1786-03-07

On this date WILLIAM RUFUS KING, the U.S. Representative from North Carolina, Senator from Alabama, and the thirteenth Vice President of the United States was born (d. 1853). 

Historians have argued about the extremely close relationship that King had with President James Buchanan. Mostly the heterosexual historians like looking the other way or whistling to distraction that there was nothing going on at all between these two. But the two were rather inseparable. They shared a summer cottage outside of D.C. during the summers (interestingly right across the path from the cottage Lincoln would use during the Civil War).

The 1852 Democratic National Convention was held at the 1851 Maryland Institute for the Promotion of the Mechanic Arts Hall in Baltimore. Franklin Pierce was nominated for president, and King was nominated for vice president.

Pierce and King defeated the Whig candidates, Winfield Scott and William Alexander Graham. Because King was ill with tuberculosis and had traveled to Cuba in an effort to regain his health, he was not able to be in Washington to take his oath of office on March 4, 1853. By a special Act of Congress passed on March 2, he was allowed to take the oath outside the United States, and was sworn in on March 24, 1853, near Matanzas, Cuba, by the US consul to Cuba, William L. Sharkey. King is the first and, to date, only Vice President of the United States to take the oath of office on foreign soil. 

Shortly afterward, King made the journey to return to Chestnut Hill., and promptly died within two days of his arrival on April 18, 1853, aged 67, of tuberculosis. He was interred in a vault on the plantation and later reburied in Selma’s Old Live Oak Cemetery. King never carried out any duties of the office.

 Following his death, the office of vice president was vacant until John C. Breckinridge was inaugurated with President James Buchanan in March 1857.

Buchanan was widely considered the worst American President (before Trump, who rescued Bush) for acceding to the demands of the Southern pro-slavery forces. Now why would a Northerner president from Pennsylvania have acted that way? Might it have had something to do with his attachment with the slave-owning Southerner King?

In any case, people noticed.  Buchanan and King’s close relationship prompted Andrew Jackson to refer to King as “Miss Nancy” and Buchanan as “Aunt Fancy,” while Aaron V. Brown spoke of the two as “Buchanan and his wife.” Further, some of the contemporary press also speculated about Buchanan and King’s relationship.
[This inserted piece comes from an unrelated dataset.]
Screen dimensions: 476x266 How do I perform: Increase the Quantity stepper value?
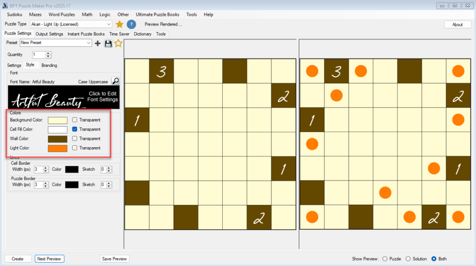(x=48, y=53)
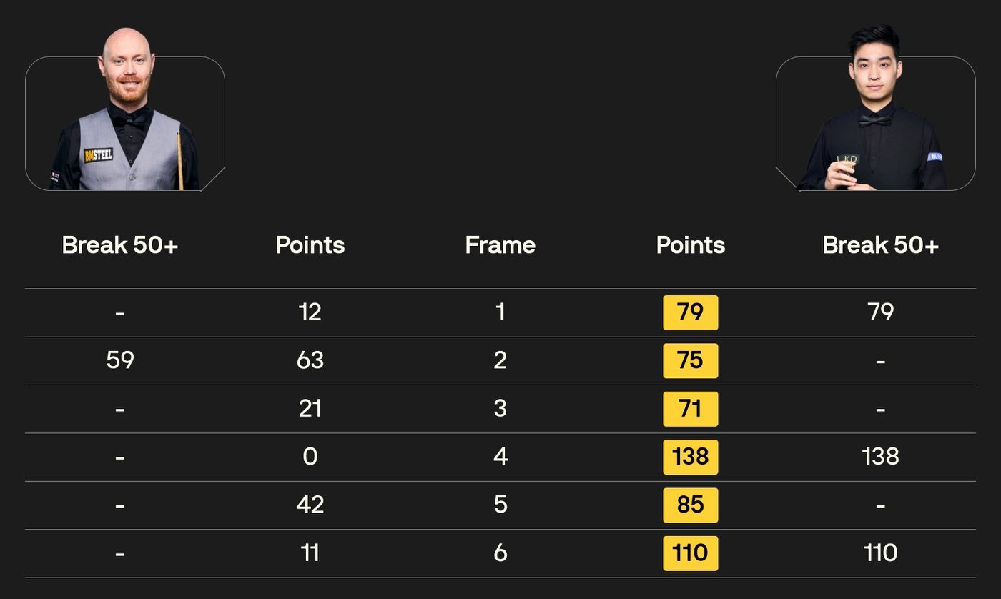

If there was nothing happening, why did Buchanan and King’s nieces destroy their uncles’ correspondence after their deaths?  We know why of course.  Surviving letters illustrate “the affection of a special friendship,” and Buchanan wrote of his “communion” with his housemate.

King County, in Washington State (Seattle’s county) was was originally named after King and was recently changed to honor Dr. Martin Luther King.